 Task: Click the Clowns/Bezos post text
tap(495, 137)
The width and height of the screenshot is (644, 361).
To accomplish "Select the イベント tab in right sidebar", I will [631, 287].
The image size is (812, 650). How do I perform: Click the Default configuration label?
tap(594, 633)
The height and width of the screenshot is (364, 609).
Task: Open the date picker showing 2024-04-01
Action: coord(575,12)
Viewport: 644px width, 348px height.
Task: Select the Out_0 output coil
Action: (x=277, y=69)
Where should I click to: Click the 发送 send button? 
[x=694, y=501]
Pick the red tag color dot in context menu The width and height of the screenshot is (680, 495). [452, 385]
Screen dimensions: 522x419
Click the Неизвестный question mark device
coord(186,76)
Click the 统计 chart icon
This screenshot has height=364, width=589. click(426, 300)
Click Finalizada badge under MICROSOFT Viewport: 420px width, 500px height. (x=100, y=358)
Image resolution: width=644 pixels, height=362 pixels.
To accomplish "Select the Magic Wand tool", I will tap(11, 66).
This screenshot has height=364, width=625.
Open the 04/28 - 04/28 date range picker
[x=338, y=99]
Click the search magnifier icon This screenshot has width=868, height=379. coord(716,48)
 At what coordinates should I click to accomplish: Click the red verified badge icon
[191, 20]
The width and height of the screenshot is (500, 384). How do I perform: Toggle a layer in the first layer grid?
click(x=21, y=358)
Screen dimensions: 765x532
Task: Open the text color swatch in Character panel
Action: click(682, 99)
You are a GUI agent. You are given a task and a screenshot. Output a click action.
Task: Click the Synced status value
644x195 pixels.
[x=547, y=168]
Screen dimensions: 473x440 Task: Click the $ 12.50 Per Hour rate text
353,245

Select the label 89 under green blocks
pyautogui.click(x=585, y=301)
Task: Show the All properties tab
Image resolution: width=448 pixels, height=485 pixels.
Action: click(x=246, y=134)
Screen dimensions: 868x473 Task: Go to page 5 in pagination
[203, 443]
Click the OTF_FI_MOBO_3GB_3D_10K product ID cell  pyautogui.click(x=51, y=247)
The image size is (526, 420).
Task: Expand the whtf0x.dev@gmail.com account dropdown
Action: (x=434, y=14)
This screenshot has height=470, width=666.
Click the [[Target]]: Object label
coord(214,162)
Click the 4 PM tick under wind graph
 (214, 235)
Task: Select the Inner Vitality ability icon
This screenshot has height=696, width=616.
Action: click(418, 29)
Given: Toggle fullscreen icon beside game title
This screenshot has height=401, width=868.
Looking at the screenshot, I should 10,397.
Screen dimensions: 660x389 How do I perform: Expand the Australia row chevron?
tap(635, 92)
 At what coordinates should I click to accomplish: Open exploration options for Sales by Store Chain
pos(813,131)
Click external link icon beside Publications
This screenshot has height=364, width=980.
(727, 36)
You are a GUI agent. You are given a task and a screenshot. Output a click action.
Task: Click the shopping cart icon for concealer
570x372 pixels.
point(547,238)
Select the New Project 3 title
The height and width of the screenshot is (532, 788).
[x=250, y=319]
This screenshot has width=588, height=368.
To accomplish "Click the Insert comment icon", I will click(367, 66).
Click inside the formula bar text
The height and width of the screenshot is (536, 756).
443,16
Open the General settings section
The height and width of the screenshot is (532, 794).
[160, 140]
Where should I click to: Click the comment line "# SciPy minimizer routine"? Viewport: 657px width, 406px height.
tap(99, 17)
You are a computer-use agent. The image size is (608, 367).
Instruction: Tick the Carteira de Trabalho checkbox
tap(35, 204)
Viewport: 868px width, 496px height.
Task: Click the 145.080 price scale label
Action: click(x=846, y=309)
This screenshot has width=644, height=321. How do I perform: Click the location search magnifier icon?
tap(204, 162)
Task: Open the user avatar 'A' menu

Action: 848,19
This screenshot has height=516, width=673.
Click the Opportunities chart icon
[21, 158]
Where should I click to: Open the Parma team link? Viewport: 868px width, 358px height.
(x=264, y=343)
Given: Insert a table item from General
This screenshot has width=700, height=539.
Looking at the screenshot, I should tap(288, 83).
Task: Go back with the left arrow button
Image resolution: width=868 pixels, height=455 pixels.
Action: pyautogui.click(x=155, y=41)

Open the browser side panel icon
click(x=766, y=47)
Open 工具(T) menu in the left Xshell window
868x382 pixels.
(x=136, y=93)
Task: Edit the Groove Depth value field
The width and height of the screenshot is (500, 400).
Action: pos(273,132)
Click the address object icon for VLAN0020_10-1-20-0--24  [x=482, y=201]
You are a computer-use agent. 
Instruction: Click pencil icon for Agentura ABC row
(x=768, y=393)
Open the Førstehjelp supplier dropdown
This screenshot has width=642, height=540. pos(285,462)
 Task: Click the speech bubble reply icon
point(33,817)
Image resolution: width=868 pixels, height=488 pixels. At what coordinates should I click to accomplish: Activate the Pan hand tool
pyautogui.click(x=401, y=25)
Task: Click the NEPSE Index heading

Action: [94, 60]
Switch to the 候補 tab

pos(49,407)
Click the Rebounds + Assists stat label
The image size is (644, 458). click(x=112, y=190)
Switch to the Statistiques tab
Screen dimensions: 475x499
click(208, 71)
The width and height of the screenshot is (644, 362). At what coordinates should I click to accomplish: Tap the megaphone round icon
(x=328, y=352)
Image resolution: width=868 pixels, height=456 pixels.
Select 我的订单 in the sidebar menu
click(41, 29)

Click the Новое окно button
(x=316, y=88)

::::::::

### PROBLEM DETAILS
Tell how many lines of the data above contain the word "value", giving the number by itself.

### EXERCISE OUTPUT
2